* Passage provided:
[XSL-LIST Mailing List Archive Home] [By Thread] [By Date]

RE: [xsl] Grouping text nodes


Subject: RE: [xsl] Grouping text nodes
From: "Michael Kay" <mike@xxxxxxxxxxxx>
Date: Wed, 3 Aug 2005 11:56:59 +0100

In XSLT 1.0 I would tackle this using the technique that I've started
referring to as "sibling recursion". The general pattern is:

(a) From the parent element do

   <xsl:apply-templates select="child::node()[1]" mode="sibling-recursion"/>

(b) Write one or more templates that match the child elements; the structure
of these is:

<xsl:template match="xxx" mode="sibling-recursion">
   ... process this node ...
   <xsl:apply-templates select="following-sibling::node()[1]"
mode="sibling-recursion">
      ... with-params ...

Data on where items appear
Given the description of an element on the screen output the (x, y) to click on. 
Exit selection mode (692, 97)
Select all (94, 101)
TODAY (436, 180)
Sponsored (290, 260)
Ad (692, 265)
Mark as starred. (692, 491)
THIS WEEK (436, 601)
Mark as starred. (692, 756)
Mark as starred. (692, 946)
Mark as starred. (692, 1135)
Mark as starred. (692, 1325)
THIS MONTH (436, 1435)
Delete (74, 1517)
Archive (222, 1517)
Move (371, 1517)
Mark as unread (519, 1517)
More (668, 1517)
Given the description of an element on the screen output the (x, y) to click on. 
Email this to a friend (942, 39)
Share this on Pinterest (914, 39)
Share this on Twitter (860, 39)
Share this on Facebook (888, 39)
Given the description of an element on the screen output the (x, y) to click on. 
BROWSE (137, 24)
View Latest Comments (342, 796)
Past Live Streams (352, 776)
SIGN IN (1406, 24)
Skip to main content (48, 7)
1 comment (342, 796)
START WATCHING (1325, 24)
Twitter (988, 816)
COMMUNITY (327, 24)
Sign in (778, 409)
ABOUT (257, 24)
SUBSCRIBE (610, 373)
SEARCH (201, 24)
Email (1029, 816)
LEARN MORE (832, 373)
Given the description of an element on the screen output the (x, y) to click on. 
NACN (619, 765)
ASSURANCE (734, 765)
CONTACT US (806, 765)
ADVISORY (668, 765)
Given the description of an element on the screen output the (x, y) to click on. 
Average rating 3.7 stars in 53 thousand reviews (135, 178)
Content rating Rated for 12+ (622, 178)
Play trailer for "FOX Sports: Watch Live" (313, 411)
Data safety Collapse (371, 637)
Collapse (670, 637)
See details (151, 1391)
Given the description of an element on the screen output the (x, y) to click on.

* Directive 1:
Write out the part of the sibling recursion post from "In XSLT 1.0" to "this node ...".
* Directive 2:
Write what comes next in the post on sibling recursion in XSLT 1.0, picking up after its last line.
The data has no connection to the mailing list post on sibling recursion.

* Expected output 1:
In XSLT 1.0 I would tackle this using the technique that I've started
referring to as "sibling recursion". The general pattern is:

(a) From the parent element do

   <xsl:apply-templates select="child::node()[1]" mode="sibling-recursion"/>

(b) Write one or more templates that match the child elements; the structure
of these is:

<xsl:template match="xxx" mode="sibling-recursion">
   ... process this node ...

* Expected output 2:
   </xsl:apply-templates>
</xsl:template>

In 2.0 converting "text<br/>" to "<line>text</line>" is often conveniently
done using group-ending-with="br".


This doesn't by itself help with your problem of handling the irregularities
in your input data. I think that when you have such irregularities, it's
often best to write a multiphase transformation in which each phase tries to
make the structure a bit more regular, making it easier for subsequent
phases to do their work.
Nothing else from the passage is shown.